Beim Pfarrhaus Veltheim nimmt der Garten eine zentrale Rolle ein. Auffallend ist, dass ihn keine Hecke umgibt, um Privatsphäre für die Bewohnerinnen und Bewohner zu schaffen. Frau Steiner ist es wichtig, dass sich Passantinnen und Passanten an dem bunten Blumengarten erfreuen, er soll aufbauend wirken und symbolisch für Heiterkeit und Lebensfreude stehen. Unmittelbar nach dem Einzug im Frühjahr 2016 hat Frau Steiner mit der Pflege des Gartens begonnen. Die passionierte Hobby-Gärtnerin ist sichtlich stolz auf den bunt gemischten Bauerngarten. Und sie legt grossen Wert darauf, dass er einladend aussiehtund einen gut gepflegten Eindruck macht.
Denselben Eindruck macht auch das Pfarrhaus: Das zirka 1818 im klassizistischen Stil erbaute Pfarrhaus strahlt Zuversicht aus. Die Räume sind grosszügig und werden durch die vielen Fenster mit Licht durchflutet. Das gesamte Haus ist sehr sauber und ordentlich gehalten. Frau Steiner ist ein freundlicher Anblick wichtig und hat das auch ihren vier Kindern ans Herz gelegt.
«Es macht mir nichts aus, dass sich meine Arbeit und mein Zuhause örtlich kaum trennen lassen, im Gegenteil», sagt Pfarrer Steiner. Der Beruf des Seelsorgers kommt aus der vorindustriellen Zeit und kennt somit keine starren Arbeitszeiten. Pfarrer Steiner schätzt es, am frühen Morgen fürs Gebet über die kleine Brücke in die Kirche gehen zu können oder das Mittagessen mit der Familie nicht zu verpassen. So war es ihm immer möglich, neben seiner Tätigkeit als Pfarrer auch Familienvater zu sein.

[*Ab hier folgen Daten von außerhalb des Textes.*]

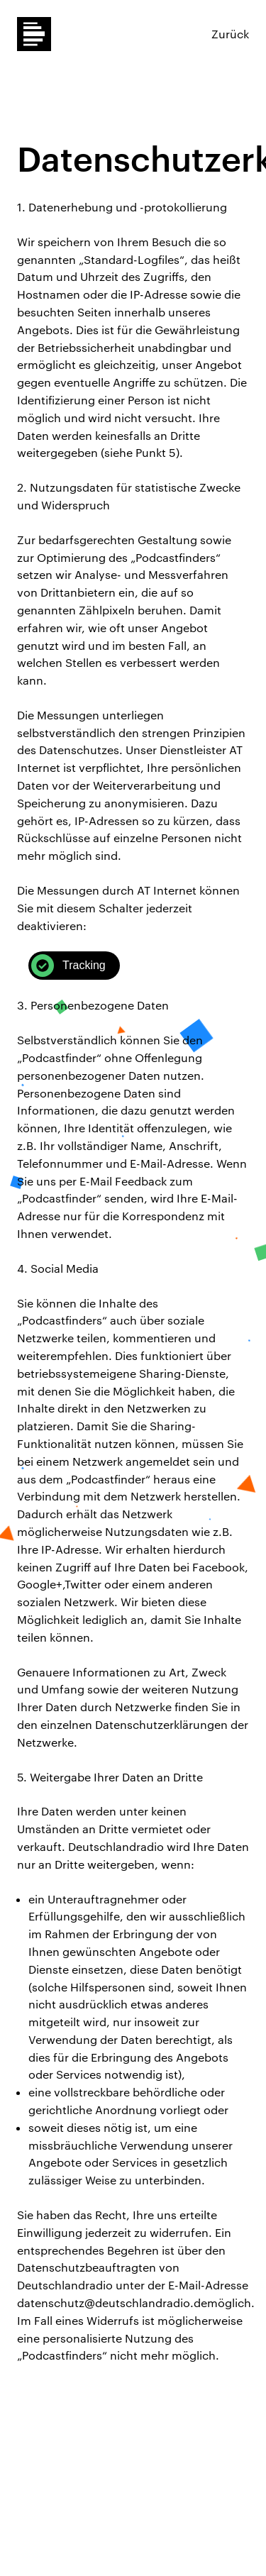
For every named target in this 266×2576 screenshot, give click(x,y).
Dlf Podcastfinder (34, 34)
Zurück (230, 33)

Auf einem kleinen runden Tisch mit weisser, bestickter Tischdecke steht ein Glas Wasser bereit. Das Zimmer ist schlicht. Der Zürcher Wellenschrank ist geschlossen; das Sonnenlicht fällt auf die weissen Wände und Vorhänge. Hier suchen Menschen mit Sorgen den Pfarrer Steiner auf und bitten ihn um Rat. Andere kommen, um mit ihm die Organisation einer Trauerfeier, Taufe oder Hochzeit zu besprechen. Es gehört zu den ungeschriebenen Gesetzen, dass im Pfarrhaus ein Zimmer für solche Besprechungen in vertrauter Atmosphäre eingerichtet ist.
Auch wenn sich Herr Steiner nicht in einer Vorbildfunktion sieht, so glaubt er doch, dass ein gepflegtes Pfarrhaus symbolische Wirkung hat und Vertrauen unterstützt. Ursprünglich – in ländlichen Regionen zum Teil heute noch – erwartete die Gemeinde von der gesamten Familie des Pfarrers eine Vorbildlichkeit. Diese Erwartungen können besonders auf die Kinder Druck ausüben und einengend wirken. In Winterthur geniessen die Kinder jedoch mehr Anonymität und können ihren eigenen Weg unbefangen beschreiten.
Zuvor wohnte Herr Steiner mit seiner Familie im Pfarrhaus an der Bettenstrasse, ebenfalls in Veltheim. Allerdings waren die Räumlichkeiten für die sechsköpfige Familie zu knapp geworden. Da für die Pfarrfamilie noch immer Residenzpflicht im vorgesehenen Haus herrscht, spielt für Herrn Steiner bei einer Bewerbung für ein Pfarramt jeweils auch das zukünftige Wohnhaus eine Rolle. Bis anhin haben die Steiners in vier verschiedenen Pfarrhäusern gewohnt, unter anderem auch im Elsass.
Es sind vor allem die mobilen Dinge wie Teppiche und Möbel, weniger die Liegenschaft, die für die Steiners ihr Zuhause ausmachen. Die bisherigen Umzüge haben sie gelehrt, sich ab dem ersten Moment am neuen Ort gänzlich niederzulassen. Auch wenn es zum Teil nur vorübergehende Bleiben waren, haben sie keinen Aufwand und keine Investition gescheut, um diese zu einem trauten Heim zu machen. Gänzlich zu Hause fühlt sich Herr Steiner jeweils trotzdem erst nach der ersten verbrachten Weihnachtsfeier, dann nämlich, wenn das Haus einmal mit familieninternen Traditionen gefüllt worden ist.